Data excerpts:
__________________________________________________

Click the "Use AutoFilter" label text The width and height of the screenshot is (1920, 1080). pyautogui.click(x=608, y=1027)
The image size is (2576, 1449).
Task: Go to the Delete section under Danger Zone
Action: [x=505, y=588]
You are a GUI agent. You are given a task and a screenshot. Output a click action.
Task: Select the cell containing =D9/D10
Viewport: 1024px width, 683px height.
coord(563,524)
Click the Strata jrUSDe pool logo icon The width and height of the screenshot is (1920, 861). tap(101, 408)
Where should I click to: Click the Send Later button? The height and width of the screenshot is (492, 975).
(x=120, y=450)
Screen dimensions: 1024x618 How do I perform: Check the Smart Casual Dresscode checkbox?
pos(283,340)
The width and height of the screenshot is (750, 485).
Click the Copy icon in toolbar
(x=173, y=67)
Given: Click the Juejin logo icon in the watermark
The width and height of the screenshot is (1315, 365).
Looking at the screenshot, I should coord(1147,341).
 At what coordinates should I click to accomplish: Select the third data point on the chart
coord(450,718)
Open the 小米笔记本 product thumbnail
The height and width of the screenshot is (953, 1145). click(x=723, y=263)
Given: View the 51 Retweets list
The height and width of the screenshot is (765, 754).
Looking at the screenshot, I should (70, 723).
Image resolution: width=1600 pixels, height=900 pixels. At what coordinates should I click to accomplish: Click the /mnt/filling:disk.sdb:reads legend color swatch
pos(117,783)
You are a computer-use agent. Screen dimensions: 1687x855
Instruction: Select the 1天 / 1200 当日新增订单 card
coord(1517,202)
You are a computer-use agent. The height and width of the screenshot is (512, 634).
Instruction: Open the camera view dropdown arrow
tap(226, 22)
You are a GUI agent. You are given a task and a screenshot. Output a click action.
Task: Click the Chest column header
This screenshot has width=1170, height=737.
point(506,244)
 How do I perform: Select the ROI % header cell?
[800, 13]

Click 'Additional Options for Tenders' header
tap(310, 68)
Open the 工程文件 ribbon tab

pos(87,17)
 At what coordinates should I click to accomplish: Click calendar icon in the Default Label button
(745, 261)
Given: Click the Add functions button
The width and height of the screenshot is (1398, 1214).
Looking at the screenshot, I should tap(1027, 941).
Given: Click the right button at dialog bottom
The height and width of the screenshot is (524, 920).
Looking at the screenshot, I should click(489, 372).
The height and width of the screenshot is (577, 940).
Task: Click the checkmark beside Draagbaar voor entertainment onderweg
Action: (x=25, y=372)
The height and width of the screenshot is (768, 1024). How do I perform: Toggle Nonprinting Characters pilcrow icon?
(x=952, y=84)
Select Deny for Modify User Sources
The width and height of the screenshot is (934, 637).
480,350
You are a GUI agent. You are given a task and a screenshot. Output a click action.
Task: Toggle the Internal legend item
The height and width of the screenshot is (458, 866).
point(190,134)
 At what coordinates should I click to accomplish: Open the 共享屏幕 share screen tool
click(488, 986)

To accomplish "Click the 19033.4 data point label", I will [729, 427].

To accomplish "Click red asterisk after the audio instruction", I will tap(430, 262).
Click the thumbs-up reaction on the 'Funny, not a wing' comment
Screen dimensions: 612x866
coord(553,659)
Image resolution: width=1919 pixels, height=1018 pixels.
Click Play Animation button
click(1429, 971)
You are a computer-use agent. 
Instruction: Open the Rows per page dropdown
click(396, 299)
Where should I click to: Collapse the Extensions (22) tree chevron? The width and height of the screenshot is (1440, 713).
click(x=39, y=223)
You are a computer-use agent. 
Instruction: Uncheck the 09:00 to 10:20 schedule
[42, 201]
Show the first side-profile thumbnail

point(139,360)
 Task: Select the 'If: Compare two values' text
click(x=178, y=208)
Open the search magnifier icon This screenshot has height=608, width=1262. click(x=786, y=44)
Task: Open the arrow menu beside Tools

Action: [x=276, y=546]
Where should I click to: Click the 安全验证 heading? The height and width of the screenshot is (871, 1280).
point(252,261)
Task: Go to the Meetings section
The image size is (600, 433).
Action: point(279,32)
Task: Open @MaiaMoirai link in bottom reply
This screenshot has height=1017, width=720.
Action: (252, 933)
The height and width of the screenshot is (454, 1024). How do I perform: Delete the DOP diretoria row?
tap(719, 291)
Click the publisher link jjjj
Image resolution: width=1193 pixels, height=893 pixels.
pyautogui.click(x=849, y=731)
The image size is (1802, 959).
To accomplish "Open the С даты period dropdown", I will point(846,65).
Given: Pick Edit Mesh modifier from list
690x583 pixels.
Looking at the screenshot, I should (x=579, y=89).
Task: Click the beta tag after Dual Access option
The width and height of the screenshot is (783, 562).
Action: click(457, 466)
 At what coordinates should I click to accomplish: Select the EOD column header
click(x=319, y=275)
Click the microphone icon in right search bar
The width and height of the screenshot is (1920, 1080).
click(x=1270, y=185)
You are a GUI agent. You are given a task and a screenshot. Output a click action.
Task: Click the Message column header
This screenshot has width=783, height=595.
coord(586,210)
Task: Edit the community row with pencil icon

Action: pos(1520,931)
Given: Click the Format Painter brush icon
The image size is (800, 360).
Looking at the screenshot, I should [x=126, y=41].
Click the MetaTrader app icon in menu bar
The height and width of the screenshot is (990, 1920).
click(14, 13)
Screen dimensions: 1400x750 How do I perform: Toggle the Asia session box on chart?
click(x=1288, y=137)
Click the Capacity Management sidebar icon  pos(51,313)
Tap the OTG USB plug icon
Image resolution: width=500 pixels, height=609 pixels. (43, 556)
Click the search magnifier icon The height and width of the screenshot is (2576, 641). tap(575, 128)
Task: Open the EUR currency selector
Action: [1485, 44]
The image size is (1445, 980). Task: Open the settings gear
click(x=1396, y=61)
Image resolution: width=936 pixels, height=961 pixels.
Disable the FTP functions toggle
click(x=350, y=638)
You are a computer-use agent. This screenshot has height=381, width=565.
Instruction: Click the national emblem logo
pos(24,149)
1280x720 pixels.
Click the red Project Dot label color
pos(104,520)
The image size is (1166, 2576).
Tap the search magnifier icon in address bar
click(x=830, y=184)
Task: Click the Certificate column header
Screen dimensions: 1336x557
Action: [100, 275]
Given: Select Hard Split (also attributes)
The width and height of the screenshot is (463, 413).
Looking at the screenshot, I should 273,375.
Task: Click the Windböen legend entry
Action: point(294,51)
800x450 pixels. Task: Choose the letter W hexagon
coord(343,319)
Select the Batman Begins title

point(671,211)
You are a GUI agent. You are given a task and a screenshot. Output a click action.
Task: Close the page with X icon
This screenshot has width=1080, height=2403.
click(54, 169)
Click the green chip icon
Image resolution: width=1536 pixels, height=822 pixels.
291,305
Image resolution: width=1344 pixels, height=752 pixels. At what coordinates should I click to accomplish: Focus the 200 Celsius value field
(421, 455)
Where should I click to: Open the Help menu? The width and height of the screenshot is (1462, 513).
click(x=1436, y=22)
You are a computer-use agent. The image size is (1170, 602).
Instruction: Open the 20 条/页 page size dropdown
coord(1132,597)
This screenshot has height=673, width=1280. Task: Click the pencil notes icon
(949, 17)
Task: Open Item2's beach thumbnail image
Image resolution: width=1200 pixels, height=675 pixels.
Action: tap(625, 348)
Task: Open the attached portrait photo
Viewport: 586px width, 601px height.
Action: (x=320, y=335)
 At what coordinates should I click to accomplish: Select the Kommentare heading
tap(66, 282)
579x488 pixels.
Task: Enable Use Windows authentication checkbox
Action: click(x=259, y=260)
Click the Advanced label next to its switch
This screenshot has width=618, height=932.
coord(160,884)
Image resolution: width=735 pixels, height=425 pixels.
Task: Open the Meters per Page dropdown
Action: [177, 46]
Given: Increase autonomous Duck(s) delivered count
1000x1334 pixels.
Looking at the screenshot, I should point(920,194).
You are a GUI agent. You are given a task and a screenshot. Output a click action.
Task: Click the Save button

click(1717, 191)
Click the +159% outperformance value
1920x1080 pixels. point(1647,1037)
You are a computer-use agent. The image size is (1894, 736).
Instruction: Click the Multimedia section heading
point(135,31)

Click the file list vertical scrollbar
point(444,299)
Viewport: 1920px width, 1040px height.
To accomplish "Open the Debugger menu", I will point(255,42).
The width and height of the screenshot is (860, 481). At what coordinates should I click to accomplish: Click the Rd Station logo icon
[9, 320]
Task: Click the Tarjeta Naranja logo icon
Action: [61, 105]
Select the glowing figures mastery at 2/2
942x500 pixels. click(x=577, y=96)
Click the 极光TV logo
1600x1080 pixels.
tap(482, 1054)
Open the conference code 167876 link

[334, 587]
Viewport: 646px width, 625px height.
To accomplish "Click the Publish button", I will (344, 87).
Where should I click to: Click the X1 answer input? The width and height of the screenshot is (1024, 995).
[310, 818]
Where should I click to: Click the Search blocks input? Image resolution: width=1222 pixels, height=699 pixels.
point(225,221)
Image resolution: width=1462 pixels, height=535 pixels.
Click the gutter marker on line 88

__________________________________________________

_Your objective_
Going through the data above, return each line with the word "bottom".

_Result of the exercise_
Given: Click the right button at dialog bottom
Task: Open @MaiaMoirai link in bottom reply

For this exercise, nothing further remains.